PROMPT: Begin at the line containing "The width and" and restate it and each line after it exactly, up to and including the last line below. Leave pictures out.

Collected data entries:
━━━━━━━━━━━━━━━━━━━━━━━━━━━━━━

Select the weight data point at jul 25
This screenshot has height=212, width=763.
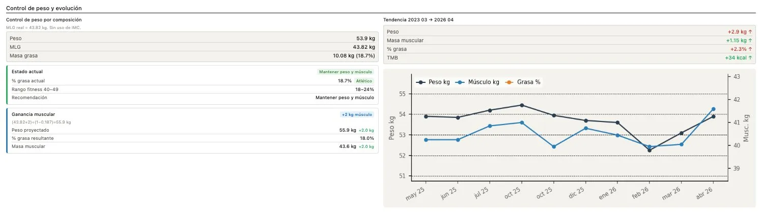tap(490, 110)
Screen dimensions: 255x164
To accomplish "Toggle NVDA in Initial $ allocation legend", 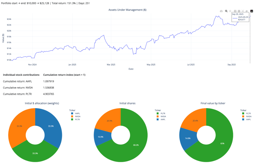I will [x=77, y=116].
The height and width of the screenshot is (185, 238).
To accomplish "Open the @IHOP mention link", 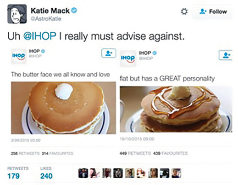I will point(39,36).
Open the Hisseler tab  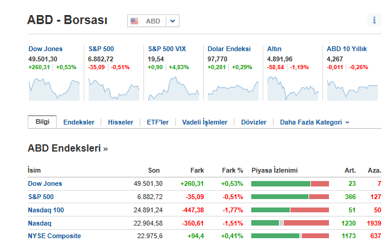pyautogui.click(x=121, y=122)
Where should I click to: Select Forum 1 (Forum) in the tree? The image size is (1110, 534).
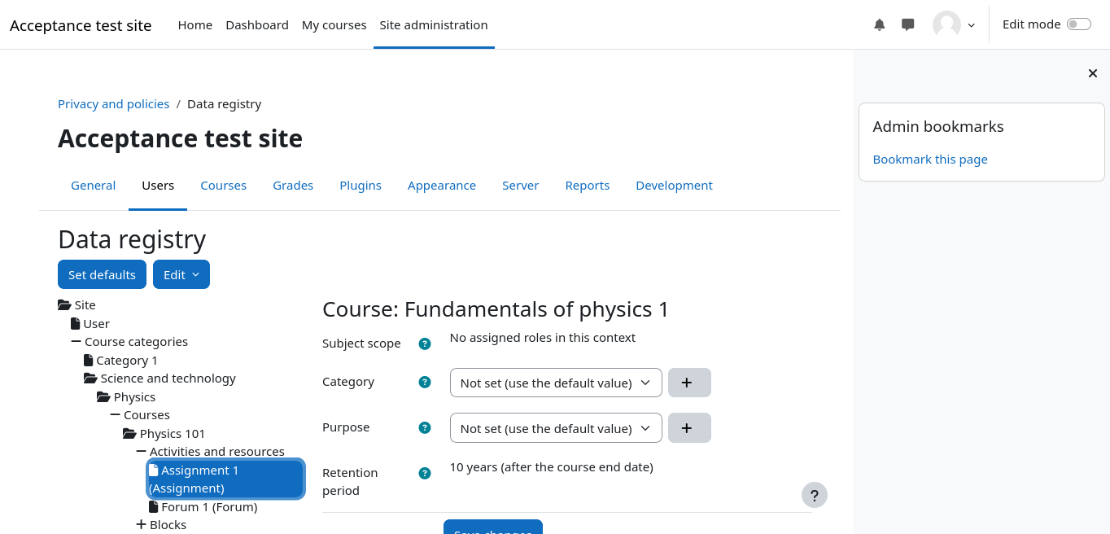point(208,507)
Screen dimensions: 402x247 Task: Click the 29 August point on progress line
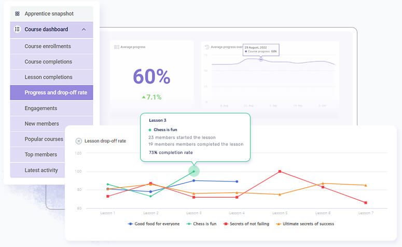[x=261, y=59]
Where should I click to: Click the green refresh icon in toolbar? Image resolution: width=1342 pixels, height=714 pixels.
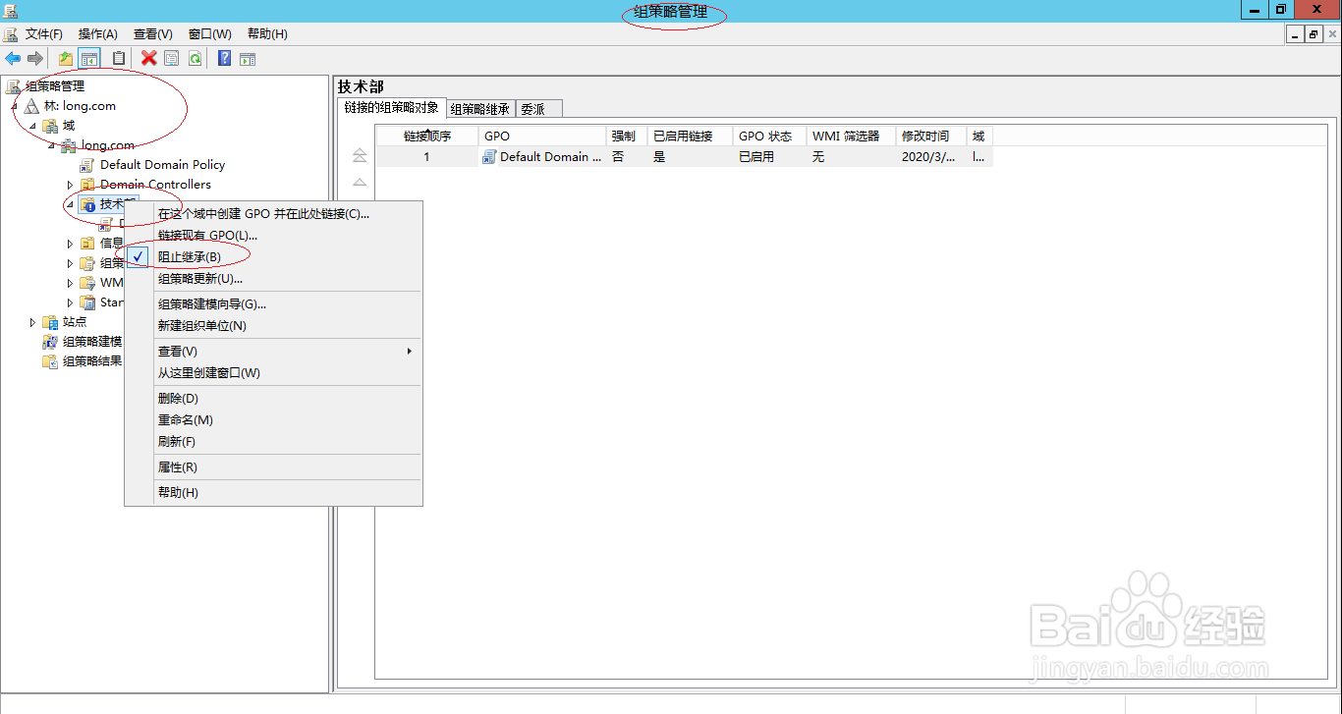click(195, 58)
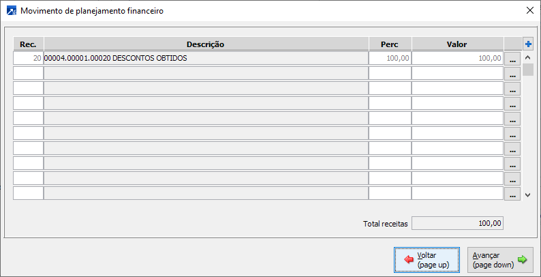
Task: Click ellipsis button on second grid row
Action: click(512, 74)
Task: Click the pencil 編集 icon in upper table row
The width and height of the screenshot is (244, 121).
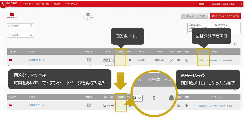Action: 171,60
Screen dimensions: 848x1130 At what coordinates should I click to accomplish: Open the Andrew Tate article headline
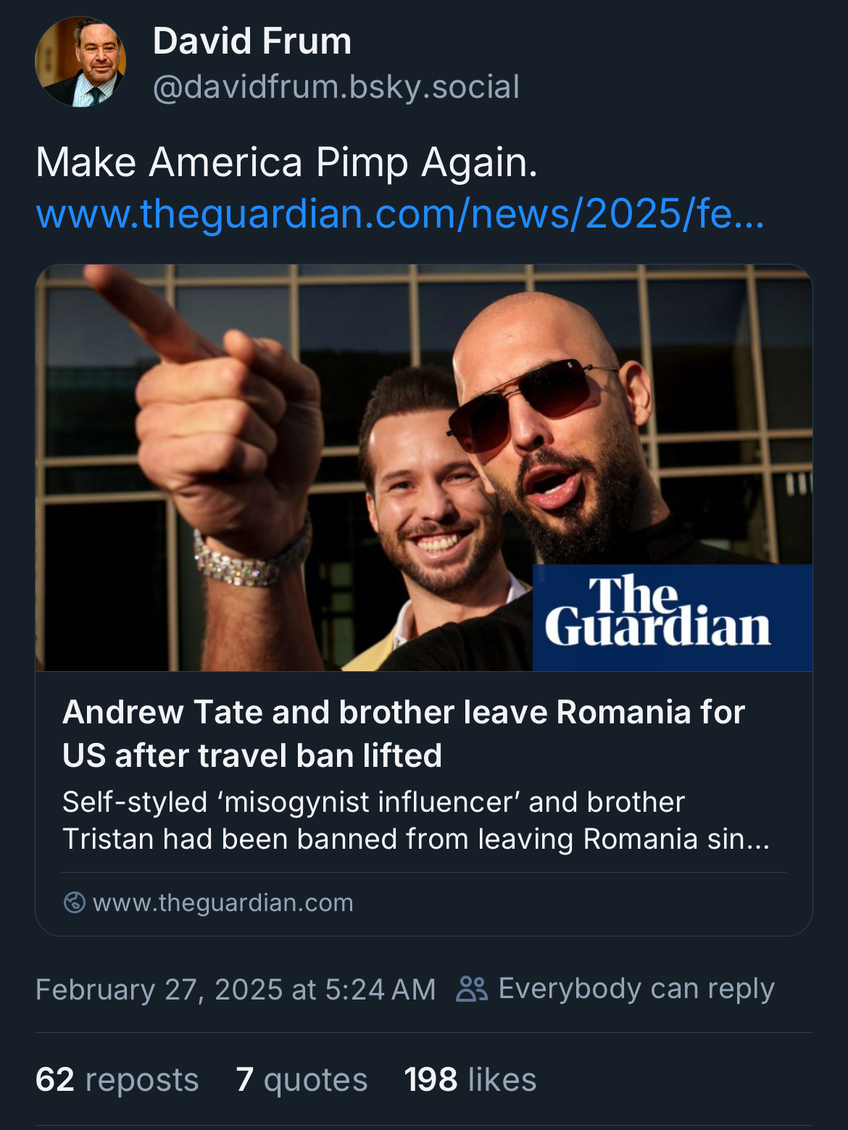[404, 734]
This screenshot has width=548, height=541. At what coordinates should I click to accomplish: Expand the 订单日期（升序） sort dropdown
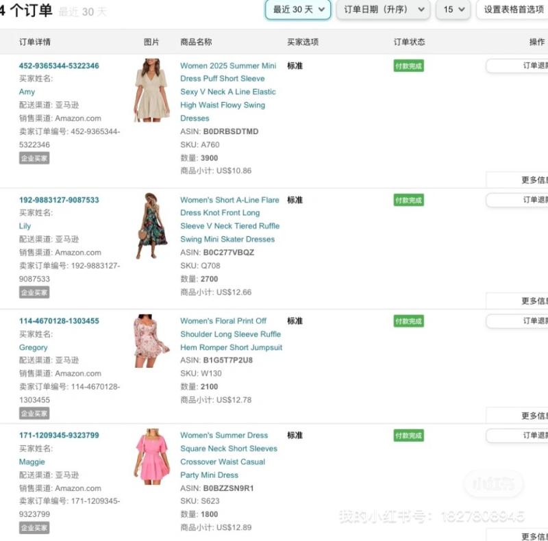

━━━━━━━━━━━━━━━━━━━━━━━━━━━━━━

ANSWER TO THIS PROBLEM:
The width and height of the screenshot is (244, 121).
Action: 171,60
Screen dimensions: 848x1130 At what coordinates should I click to accomplish: Open the Andrew Tate article headline
[404, 734]
This screenshot has width=548, height=541. At what coordinates should I click to accomplish: Expand the 订单日期（升序） sort dropdown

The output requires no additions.